EDITOR’S NOTE: Due to ongoing litigation, some details were changed for this story.

12 Reader Comments

  • 1
    Burt Harwood Longview, WA 98632 January 28, 2015 at 14:23
    Certifying a VIN does not negate "Insurable Interest". The carrier is duty bound and obligated to pay the policy limits within a reasonable period of time, usually 30 days. No delay on paying for B.I. & there should be no delay on paying the Collision.
  • 2
    Norm Indianapolis, Indiana January 28, 2015 at 15:06
    I'm a little confused why this happened if he had an Indiana title? Indiana requires you to have the VIN certified on out-of-state purchases, but they also won't start the title process until that is done.
  • 3
    Pete Postma Houston TX January 28, 2015 at 15:07
    As a retired insurance agent, I am awared of such a dilemma. Personal Umbrella Liability Insurance is available to provide excess limits but the underlying primary insurance must have sufficient limit to meet the Umbrella requirements and the underlying primary policy must be declared in the umbrella. I urge all to discuss this in detail with their insurance professional.
  • 4
    Todd C. Indiana January 28, 2015 at 15:41
    Lived in Indiana for 51 years. Only need a police officer to check VIN when bought out of state. Never had to any other time.
  • 5
    bmw325_num99 Chicago, IL January 28, 2015 at 16:41
    I wonder what the relationship of the Alfa passenger is to the Alfa driver and why we would sue him. What a story, thanks for sharing.
  • 6
    wesley Santa Fe N.M. January 28, 2015 at 16:51
    You almost have to be a lawyer yourself to know what's going on out there.
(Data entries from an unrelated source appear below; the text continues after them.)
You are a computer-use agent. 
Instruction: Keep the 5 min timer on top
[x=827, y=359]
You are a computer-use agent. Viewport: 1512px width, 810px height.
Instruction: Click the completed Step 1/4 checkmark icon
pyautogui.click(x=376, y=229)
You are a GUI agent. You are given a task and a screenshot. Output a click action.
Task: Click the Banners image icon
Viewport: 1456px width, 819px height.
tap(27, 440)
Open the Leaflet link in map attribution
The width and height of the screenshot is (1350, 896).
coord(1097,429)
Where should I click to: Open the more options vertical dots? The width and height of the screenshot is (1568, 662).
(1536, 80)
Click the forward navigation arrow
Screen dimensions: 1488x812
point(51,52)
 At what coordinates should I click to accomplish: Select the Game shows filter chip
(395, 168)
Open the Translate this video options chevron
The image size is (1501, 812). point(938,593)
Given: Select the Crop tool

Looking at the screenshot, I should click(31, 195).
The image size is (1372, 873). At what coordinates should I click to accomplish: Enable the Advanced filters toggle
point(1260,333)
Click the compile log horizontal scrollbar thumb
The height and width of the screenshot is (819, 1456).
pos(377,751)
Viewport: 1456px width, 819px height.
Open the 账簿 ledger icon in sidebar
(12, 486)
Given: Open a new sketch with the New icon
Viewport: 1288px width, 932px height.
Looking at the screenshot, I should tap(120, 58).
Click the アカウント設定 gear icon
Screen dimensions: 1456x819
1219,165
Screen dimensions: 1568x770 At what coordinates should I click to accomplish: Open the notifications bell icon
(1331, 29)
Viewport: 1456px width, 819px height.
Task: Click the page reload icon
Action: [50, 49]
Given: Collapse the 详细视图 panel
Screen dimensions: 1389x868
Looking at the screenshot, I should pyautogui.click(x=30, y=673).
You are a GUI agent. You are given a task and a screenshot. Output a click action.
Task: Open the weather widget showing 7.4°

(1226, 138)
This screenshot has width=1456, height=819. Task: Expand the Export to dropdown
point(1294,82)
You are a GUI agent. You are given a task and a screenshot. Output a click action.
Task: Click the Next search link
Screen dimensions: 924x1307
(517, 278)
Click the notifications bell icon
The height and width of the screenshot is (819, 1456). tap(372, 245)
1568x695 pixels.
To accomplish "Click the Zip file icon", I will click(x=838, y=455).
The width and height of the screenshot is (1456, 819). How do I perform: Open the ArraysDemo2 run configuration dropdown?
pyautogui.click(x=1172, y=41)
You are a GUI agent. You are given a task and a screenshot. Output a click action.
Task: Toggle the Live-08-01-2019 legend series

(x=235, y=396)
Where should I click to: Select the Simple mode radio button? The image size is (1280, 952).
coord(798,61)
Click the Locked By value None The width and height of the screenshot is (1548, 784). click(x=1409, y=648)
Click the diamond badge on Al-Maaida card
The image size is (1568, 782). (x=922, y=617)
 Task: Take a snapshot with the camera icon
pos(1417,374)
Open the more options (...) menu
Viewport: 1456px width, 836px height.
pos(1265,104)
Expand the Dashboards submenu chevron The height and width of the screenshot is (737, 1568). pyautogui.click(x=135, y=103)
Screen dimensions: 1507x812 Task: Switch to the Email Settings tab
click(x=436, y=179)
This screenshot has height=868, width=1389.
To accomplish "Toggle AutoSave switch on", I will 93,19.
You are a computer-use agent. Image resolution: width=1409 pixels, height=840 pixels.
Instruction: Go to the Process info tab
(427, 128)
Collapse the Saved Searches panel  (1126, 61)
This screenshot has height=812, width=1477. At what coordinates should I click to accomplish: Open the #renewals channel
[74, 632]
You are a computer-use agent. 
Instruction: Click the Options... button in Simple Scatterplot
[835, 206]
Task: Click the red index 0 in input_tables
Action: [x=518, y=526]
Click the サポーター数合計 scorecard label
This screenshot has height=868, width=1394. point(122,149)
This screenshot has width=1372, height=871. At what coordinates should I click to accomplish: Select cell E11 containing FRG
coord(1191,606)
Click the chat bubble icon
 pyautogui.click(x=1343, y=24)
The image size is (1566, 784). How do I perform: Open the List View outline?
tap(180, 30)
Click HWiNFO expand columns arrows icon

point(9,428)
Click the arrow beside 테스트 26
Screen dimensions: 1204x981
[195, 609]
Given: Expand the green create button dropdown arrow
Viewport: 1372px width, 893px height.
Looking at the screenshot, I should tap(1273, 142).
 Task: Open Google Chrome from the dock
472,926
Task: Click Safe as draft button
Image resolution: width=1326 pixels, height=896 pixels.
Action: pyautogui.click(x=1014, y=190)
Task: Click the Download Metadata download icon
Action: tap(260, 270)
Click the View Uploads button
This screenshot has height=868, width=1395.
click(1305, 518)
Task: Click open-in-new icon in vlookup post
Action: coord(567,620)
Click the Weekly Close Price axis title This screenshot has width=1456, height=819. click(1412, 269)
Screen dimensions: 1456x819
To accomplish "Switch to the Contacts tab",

Your right you need to really pay attention to the other guy. Wes .
  • 7
    Steve Barney Greensboro, NC January 28, 2015 at 17:00
    Many lessons to be learned here. I have three Alfa spiders insured with you and you've been great. For what it's worth the great drawing accompanying you article shows a roundtail '66 to '69 spider. The '73 would have had a cam tail. Nice color though.
  • 8
    Tom Rea Bloomington January 28, 2015 at 17:01
    The VIN must be verified by a police officer only when a title is transferred from another state. It's certainly not required every time a title is transferred.
  • 9
    Mister2 Tim Nusbaum South Florida January 28, 2015 at 17:38
    Here in Florida the VIN must be physically inspected by one of the following: 1. A law enforcement officer from any state. 2. A licensed Florida or out of state motor vehicle dealer. NOTE: If the VIN is verified by an out of state motor vehicle dealer, the verification must be submitted on their letterhead stationery. 3. A Florida DMV Compliance Examiner/Inspector, DMV or tax collector employee. 4. A notary public commissioned by the state of Florida. 5. Provost Marshal (an officer who supervises the military police of a command) or a commissioned officer in active military service, with a rank of 2nd Lieutenant or higher or an LNC, "Legalman, Chief Petty Officer, E-7 SupercharZed ToyZ RacZing
  • 10
    Rico Bravo Texas January 28, 2015 at 23:37
    Excellent and priceless advice.
  • 11
    Phillip Franklin United States January 29, 2015 at 21:51
    I think the guy in the picture falling off the ladder was so horrified by what he saw when the classic Alfa was running the sop sign he lost his balance and fell off the ladder only making the total settlement that much higher. Never run a stop sign in a classic car when someone is on a ladder is also an important lesson.
  • 12
    Tom Brick, NJ February 2, 2015 at 10:59
    I recently found out that in NJ, if you have a car that is not insured and have an accident-in another vehicle, properly insured and registered-the insurance company will not pay your claim. In NJ you MUST insure all vehicles that are titled by you. Including collector vehicles. Even if you are not driving it! This includes vehicles you may have sold to someone and they did not retitle the car. Kind of crazy, but can get you into hot water if you have a car you are restoring and haven't insured it.